### WORK ITEM
If a line in the listing below contains "computer", return that line.

### SOURCE DATA
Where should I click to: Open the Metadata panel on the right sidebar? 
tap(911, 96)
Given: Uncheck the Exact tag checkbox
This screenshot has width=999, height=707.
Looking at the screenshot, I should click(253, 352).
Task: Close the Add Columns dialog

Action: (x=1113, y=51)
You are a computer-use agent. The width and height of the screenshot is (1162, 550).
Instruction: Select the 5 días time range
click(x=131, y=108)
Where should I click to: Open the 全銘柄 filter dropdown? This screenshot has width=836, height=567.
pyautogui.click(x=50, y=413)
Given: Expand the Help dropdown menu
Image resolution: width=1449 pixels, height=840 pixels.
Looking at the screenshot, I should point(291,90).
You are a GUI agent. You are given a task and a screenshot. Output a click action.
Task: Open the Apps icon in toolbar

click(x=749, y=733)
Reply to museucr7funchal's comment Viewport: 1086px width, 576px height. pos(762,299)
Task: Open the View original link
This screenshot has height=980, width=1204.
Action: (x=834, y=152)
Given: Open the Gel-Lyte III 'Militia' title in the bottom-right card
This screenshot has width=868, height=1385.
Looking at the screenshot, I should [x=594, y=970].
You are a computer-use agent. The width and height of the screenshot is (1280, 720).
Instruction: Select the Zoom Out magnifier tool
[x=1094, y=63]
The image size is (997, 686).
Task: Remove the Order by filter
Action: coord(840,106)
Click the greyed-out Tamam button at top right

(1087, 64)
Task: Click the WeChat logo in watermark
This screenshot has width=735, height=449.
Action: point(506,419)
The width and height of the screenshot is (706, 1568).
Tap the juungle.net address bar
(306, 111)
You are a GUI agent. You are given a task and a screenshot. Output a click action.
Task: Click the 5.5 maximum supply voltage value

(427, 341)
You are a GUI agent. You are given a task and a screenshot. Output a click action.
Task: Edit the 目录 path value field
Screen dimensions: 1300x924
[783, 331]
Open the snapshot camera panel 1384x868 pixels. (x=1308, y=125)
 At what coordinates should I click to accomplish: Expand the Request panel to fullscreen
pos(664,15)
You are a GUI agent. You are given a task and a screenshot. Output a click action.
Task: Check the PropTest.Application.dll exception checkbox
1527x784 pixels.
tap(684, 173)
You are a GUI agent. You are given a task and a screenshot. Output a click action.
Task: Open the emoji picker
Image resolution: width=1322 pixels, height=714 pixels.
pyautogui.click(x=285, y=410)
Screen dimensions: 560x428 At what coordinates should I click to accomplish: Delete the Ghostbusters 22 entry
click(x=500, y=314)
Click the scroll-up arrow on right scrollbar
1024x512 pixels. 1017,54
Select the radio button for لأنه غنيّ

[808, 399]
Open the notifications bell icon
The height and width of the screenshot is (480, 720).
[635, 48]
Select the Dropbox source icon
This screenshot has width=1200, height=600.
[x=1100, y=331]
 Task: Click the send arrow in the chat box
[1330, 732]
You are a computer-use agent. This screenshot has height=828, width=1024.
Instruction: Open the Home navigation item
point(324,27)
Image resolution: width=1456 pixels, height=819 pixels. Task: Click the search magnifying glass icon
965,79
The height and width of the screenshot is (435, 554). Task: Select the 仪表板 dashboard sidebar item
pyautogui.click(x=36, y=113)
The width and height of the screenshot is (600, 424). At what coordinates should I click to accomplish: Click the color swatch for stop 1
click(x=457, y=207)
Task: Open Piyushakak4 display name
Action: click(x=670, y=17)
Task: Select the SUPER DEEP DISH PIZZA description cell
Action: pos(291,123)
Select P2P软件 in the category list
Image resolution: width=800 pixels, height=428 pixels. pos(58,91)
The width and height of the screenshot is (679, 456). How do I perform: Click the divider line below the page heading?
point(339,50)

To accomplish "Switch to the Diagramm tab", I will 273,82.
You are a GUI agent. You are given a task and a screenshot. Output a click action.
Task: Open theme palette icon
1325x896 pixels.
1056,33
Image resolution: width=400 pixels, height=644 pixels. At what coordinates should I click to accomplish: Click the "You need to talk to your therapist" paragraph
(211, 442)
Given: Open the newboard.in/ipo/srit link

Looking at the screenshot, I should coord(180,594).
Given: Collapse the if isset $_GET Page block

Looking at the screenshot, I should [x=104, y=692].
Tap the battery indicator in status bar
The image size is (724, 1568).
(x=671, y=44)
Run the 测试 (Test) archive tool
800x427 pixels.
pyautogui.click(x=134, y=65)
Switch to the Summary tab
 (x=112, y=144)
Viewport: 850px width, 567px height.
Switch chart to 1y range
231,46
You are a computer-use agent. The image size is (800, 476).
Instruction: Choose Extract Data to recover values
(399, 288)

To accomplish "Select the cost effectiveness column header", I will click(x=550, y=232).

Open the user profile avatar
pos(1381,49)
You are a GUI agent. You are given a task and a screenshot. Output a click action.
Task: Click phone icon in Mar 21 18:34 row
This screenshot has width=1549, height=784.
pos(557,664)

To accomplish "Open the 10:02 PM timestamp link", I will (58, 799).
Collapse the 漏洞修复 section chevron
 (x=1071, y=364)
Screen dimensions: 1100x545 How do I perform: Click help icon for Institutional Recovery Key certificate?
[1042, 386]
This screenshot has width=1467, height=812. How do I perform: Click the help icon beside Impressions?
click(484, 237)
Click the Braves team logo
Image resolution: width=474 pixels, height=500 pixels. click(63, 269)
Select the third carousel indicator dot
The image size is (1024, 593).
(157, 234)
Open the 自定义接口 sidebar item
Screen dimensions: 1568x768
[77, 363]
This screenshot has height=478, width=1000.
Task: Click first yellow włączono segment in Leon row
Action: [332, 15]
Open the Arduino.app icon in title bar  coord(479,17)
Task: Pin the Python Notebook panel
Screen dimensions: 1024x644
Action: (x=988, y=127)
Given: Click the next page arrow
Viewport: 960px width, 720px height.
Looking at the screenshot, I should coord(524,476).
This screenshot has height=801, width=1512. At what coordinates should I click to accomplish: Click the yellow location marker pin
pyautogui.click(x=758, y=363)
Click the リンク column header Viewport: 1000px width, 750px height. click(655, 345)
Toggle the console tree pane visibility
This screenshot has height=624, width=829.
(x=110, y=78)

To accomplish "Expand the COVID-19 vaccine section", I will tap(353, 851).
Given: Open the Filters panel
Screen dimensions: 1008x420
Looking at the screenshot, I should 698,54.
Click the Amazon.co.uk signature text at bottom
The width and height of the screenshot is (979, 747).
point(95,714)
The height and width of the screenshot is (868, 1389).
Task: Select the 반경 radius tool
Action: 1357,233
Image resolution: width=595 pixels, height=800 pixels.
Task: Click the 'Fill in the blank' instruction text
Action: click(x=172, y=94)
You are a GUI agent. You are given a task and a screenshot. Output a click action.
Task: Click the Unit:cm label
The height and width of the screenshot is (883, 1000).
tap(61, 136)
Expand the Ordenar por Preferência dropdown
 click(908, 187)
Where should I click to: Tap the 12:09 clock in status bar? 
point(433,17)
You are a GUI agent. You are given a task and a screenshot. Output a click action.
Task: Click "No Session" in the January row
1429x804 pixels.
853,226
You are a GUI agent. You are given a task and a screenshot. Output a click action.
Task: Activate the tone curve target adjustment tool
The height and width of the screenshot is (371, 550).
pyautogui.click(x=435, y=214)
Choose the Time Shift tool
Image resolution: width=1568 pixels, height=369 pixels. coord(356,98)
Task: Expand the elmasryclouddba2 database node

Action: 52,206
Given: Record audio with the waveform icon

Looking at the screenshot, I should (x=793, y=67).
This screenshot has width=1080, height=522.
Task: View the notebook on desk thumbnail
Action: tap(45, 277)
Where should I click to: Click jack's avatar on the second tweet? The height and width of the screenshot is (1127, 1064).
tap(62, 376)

### EXERCISE SOLUTION
You are a computer-use agent. The width and height of the screenshot is (1162, 550).
You are a computer-use agent. The width and height of the screenshot is (1280, 720).
You are a computer-use agent. This screenshot has height=828, width=1024.
You are a computer-use agent. The image size is (800, 476).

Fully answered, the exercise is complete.